// ==UserScript==
// @name Kcpinator
// @namespace Gepardzik
// @version 1.0
// @description Transliterates text between Cyrillic and Polish Latin on .ru domains
// @author Gepardzik
// @license Apache-2.0
// @match *://*.ru/*
// @match *://2ch.hk/*
// @grant none
// ==/UserScript==
(function() {
'use strict';
/**
* Transcribes Russian Cyrillic text to Polish Latin alphabet according to
* the rules specified on pl.wikipedia.org/wiki/J%C4%99zyk_rosyjski
*
* @param {string} text The input string in Russian Cyrillic.
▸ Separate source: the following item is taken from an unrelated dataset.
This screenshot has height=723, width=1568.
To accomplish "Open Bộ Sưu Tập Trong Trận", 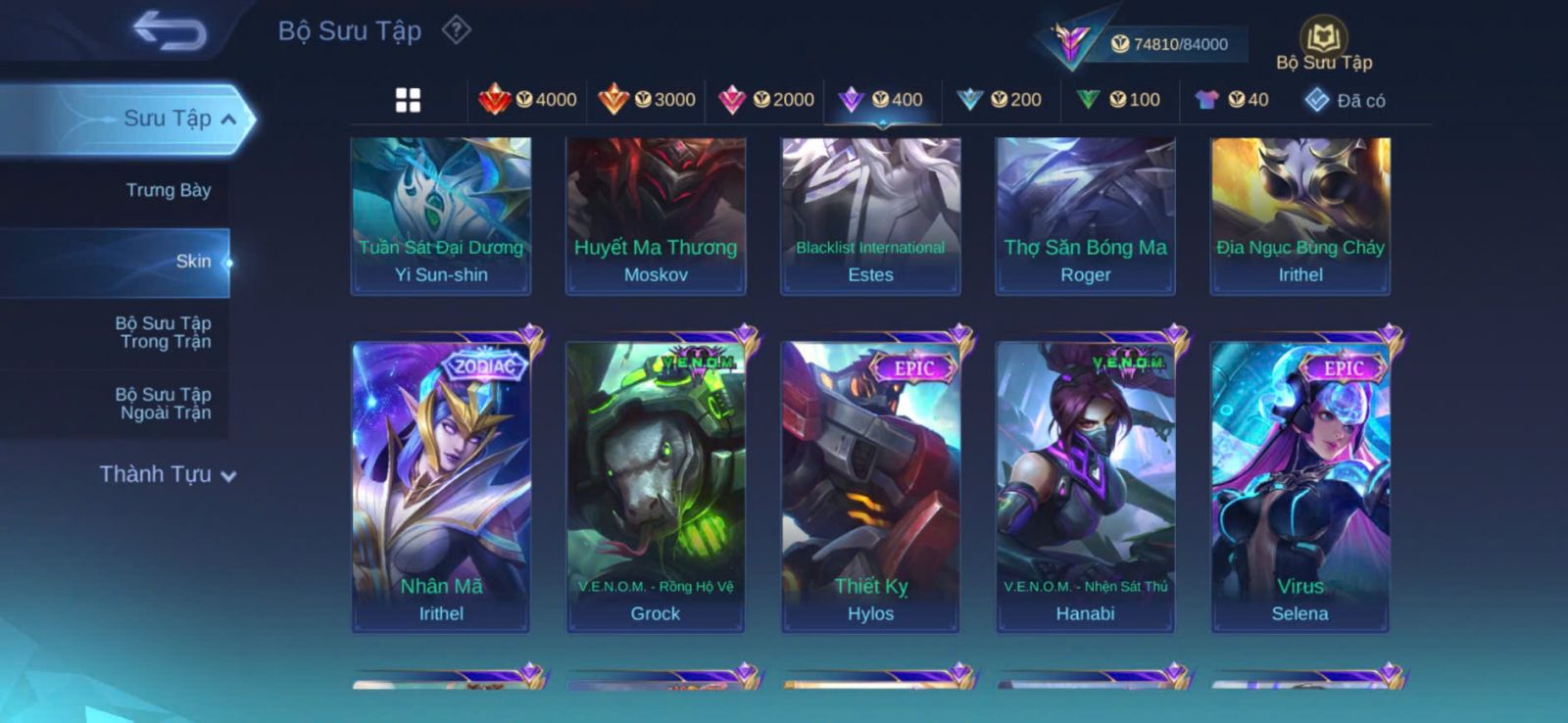I will click(165, 332).
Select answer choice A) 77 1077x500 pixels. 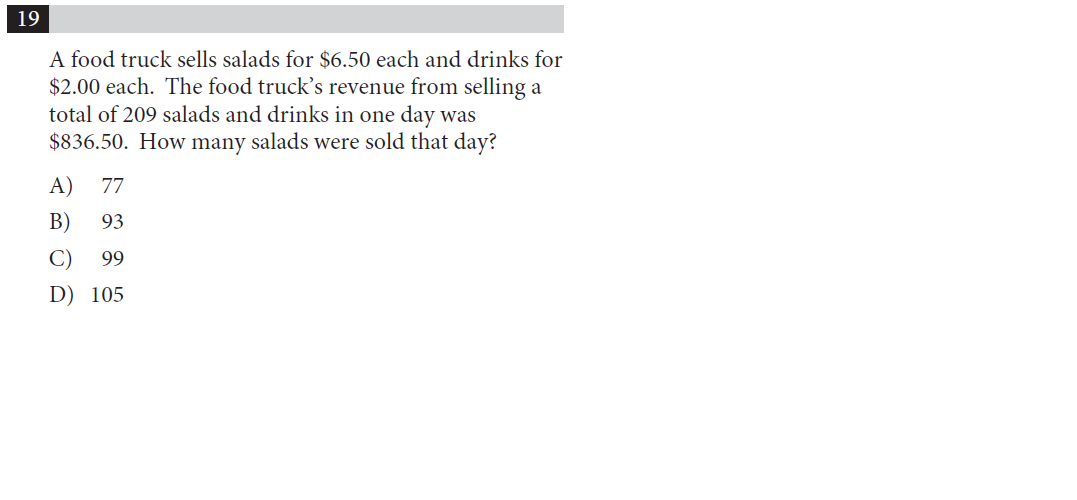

* @returns {string} The transcribed string in Polish Latin alphabet.
*/
function transcribeCyrillicToPolishLatin(text) {
// Preserve initial casing for the first letter
const firstCharUpper = text && text[0] && text[0].toUpperCase() === text[0];
const normalizedText = text.toLowerCase();
const result = [];
let i = 0;
const n = normalizedText.length;
// Define simple direct mappings for most characters.
// Context-dependent rules will be handled in the loop.
const mapping = {
'а': 'a', 'б': 'b', 'в': 'w', 'д': 'd',
'ж': 'ż', 'з': 'z', 'й': 'j', 'к': 'k',
'м': 'm', 'н': 'n', 'о': 'o', 'п': 'p', 'р': 'r',
'с': 's', 'т': 't', 'у': 'u', 'ф': 'f', 'х': 'ch',
'ц': 'c', 'ч': 'cz', 'ш': 'sz', 'щ': 'szcz',
'ъ': '', // Hard sign is omitted
'ы': 'y',
'э': 'e',
'г': 'g', // Based on examples "ничего" -> "niczego", "его" -> "jego", "гитара" -> "gitara".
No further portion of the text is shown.